Across the board, college students lack financial literacy. To fix that, the federal Financial Literacy and Education Commission (FLEC) released a new report recommending that colleges and universities make financial literacy courses mandatory for every student.
By forcing students to take such courses, the FLEC hopes to protect them from making poor financial decisions that may haunt them for years to come.
“Along with preparing the workforce, institutions of higher education can prepare their students to make financial choices throughout their lives that enable them to effectively participate in our economy, build wealth, and attain their goals,” the authors wrote in the report.
Let’s be real. When colleges and universities have made courses “mandatory” in the past, students often shrug them off with a yawn. In this case, however, they have reason to be excited.
Today, students are being forced from a young age to make financial decisions — mainly regarding student loans — that can have a permanent impact on their financial record.
In fact, more than 44 million college students borrow to pay for their education, according to Forbes, and students in the Class of 2017 graduated with an average student loan debt of $28,650.
And, unfortunately, many borrowers are seemingly in over their heads.
According to a 2018 National Financial Capability Study, 42 percent of student loan borrowers have been late with at least one payment in the past year. And 51 percent of student loan borrowers did not estimate what their monthly payments may be before taking out loans. And perhaps what’s most concerning is that nearly 40 percent of borrowers may default on their student loans by 2023, according to the Brookings Institute.
Perpetually making late payments and defaulting on loans will set students up for disaster and make it harder for them to finance big-ticket items later in life, like a car, apartment, or house.
So, although personal finance isn’t as attractive as many other courses, students should embrace the opportunity to improve their financial literacy and protect themselves from making devastating financial mistakes.
Annamaria Lusardi, the Endowed Chair of Economics and Accountancy at the George Washington University (GWU) School of Business, has been teaching personal finance to GWU students since 2013.
At the end of each semester, every student who’s taken her class leaves her by saying, “everybody should take this course.”
“What I tell my students is that this is a happiness project,” said Lusardi. “You’re learning the skills to be financially secure and achieve your dreams.”
In her opinion, making financial literacy courses mandatory is a great idea.
Firstly, she believes that if a financial literacy course isn’t made mandatory, not every student will take it. Such classes are already widely available to college students, but either due to a lack of interest or a busy schedule, many students are bypassing them.
The authors of the report seem to agree.
“Optional classes may not reach students who may be unaware of them or who do not value the benefits of financial education,” the report said.
Secondly, Lusardi points out that when a student loan borrower defaults, it falls on the taxpayers. Therefore, taxpayers should be eager for students to improve their financial literacy.
Thirdly, If financial literacy courses are made mandatory, they will become more advanced and rigorous, said Lusardi.
And finally, Lusardi suggests making financial literacy courses mandatory in high school as well. This will help prepare those who are entering college to develop some financial savvy before applying for student loans.

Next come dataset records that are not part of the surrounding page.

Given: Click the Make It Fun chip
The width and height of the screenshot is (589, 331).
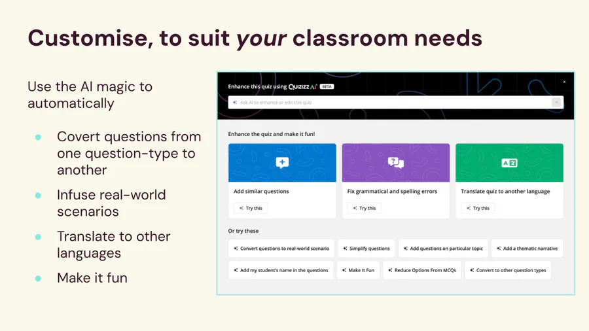Looking at the screenshot, I should coord(358,270).
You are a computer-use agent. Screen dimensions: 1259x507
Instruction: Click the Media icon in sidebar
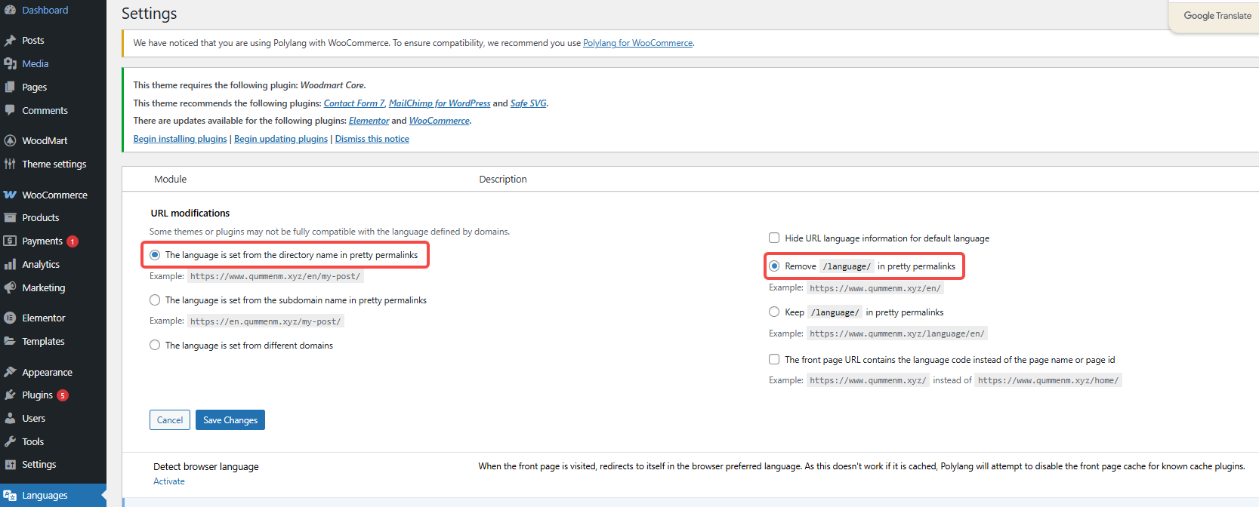[10, 64]
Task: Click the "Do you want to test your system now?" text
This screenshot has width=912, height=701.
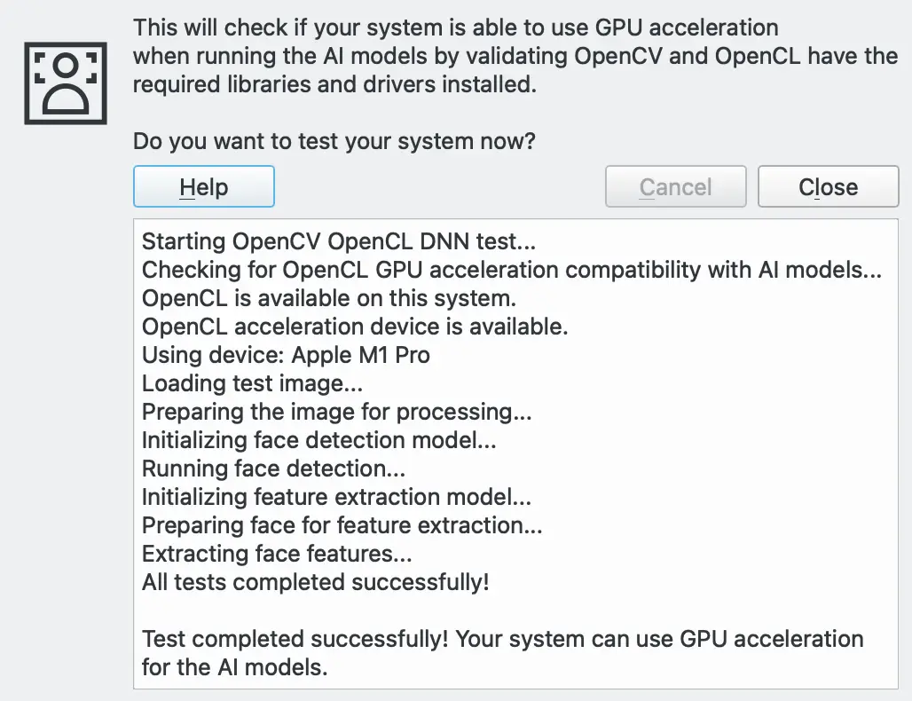Action: [334, 141]
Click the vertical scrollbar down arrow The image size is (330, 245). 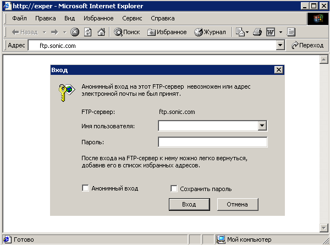coord(323,227)
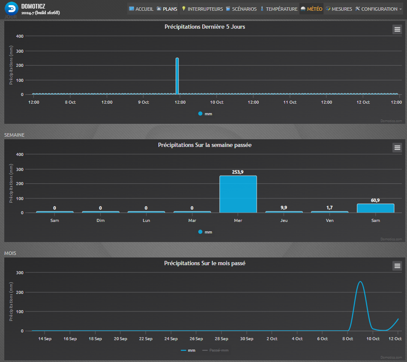Toggle the mm series in weekly chart legend

(205, 232)
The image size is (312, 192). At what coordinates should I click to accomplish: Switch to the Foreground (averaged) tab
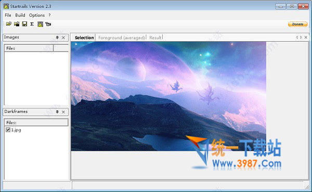(x=121, y=37)
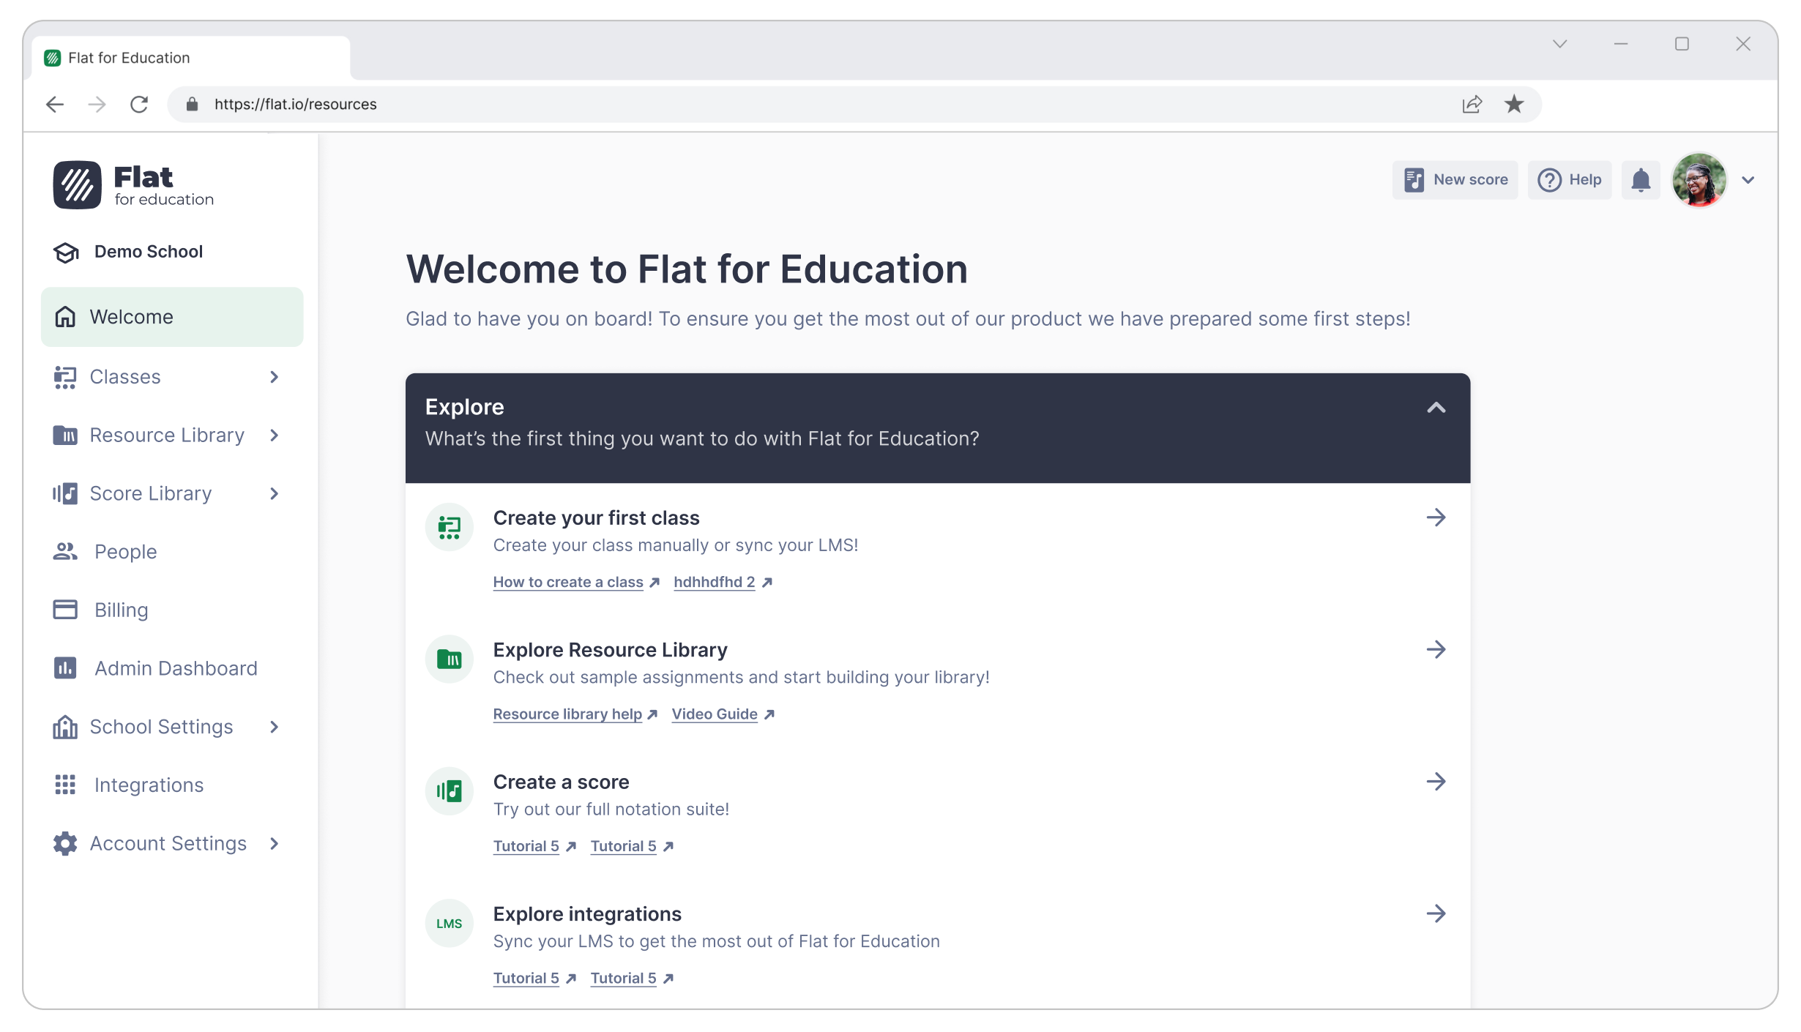The width and height of the screenshot is (1801, 1032).
Task: Bookmark page with star icon
Action: coord(1514,105)
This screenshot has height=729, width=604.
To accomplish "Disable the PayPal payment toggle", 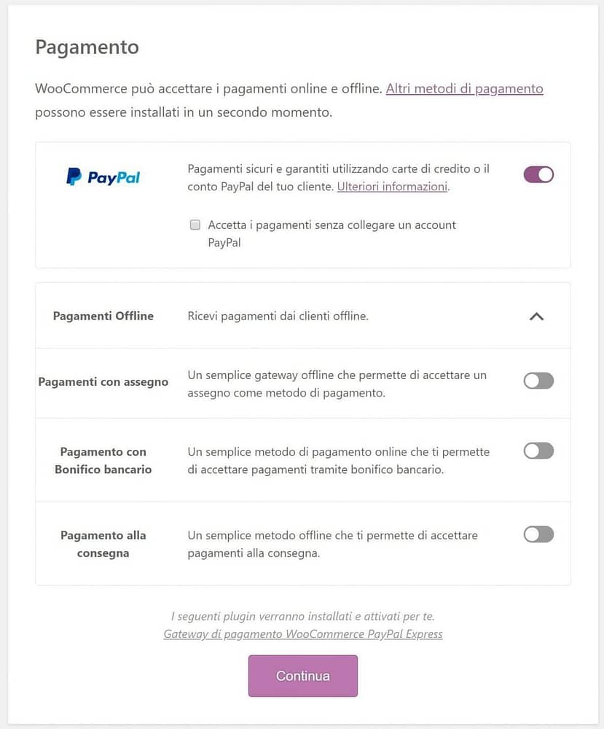I will (x=538, y=175).
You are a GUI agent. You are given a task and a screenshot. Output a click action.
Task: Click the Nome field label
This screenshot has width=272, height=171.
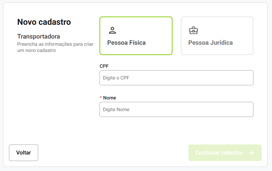(x=109, y=98)
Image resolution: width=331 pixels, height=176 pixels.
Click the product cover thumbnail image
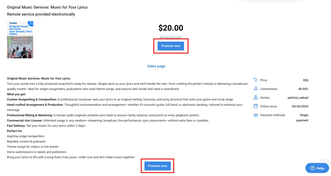coord(20,40)
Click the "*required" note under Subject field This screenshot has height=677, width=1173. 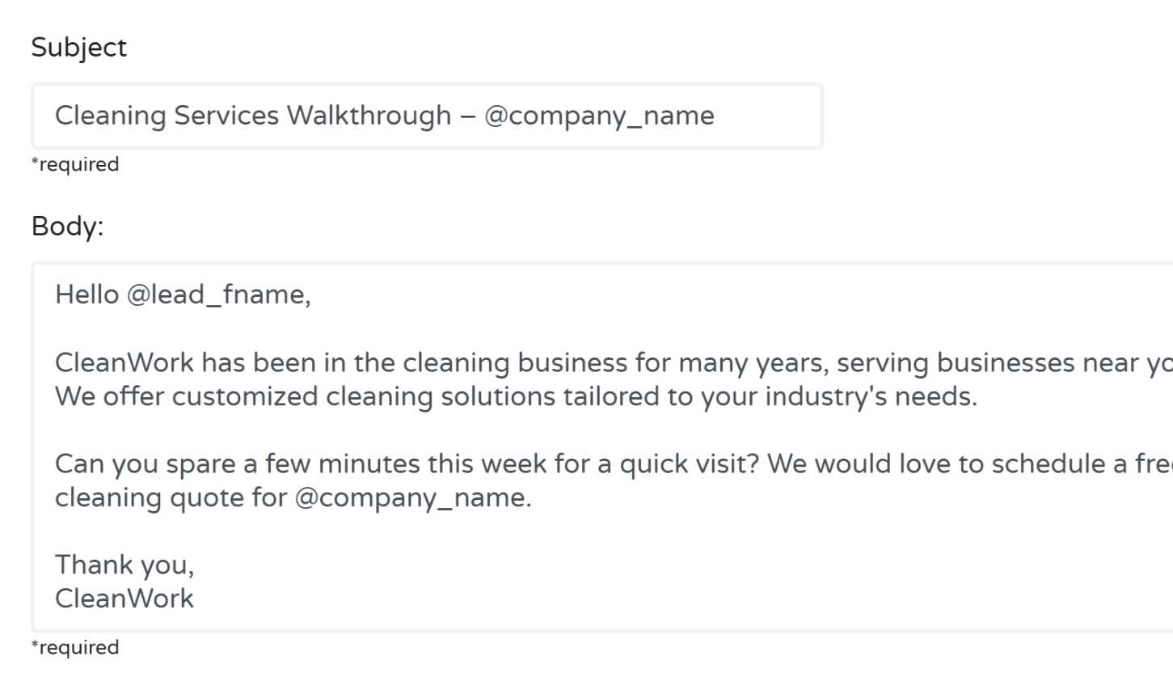click(75, 165)
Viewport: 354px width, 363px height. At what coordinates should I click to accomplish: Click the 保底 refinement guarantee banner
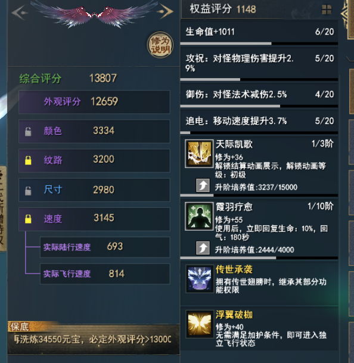94,338
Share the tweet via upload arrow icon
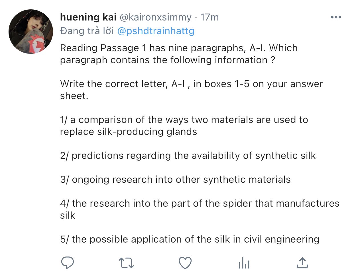 point(302,262)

And, perhaps most importantly, making financial literacy a mandatory subject in high school would help increase the number of minority, low-income, and female students who are financially literate.
“We want everyone to start on a level playing field,” said Lusardi. “If we leave it to the parents, if we leave it to the church, if we leave it to other institutions, we are going to have a more unequal society going forward because (financial literacy) is a fundamental of the workings of the economy.”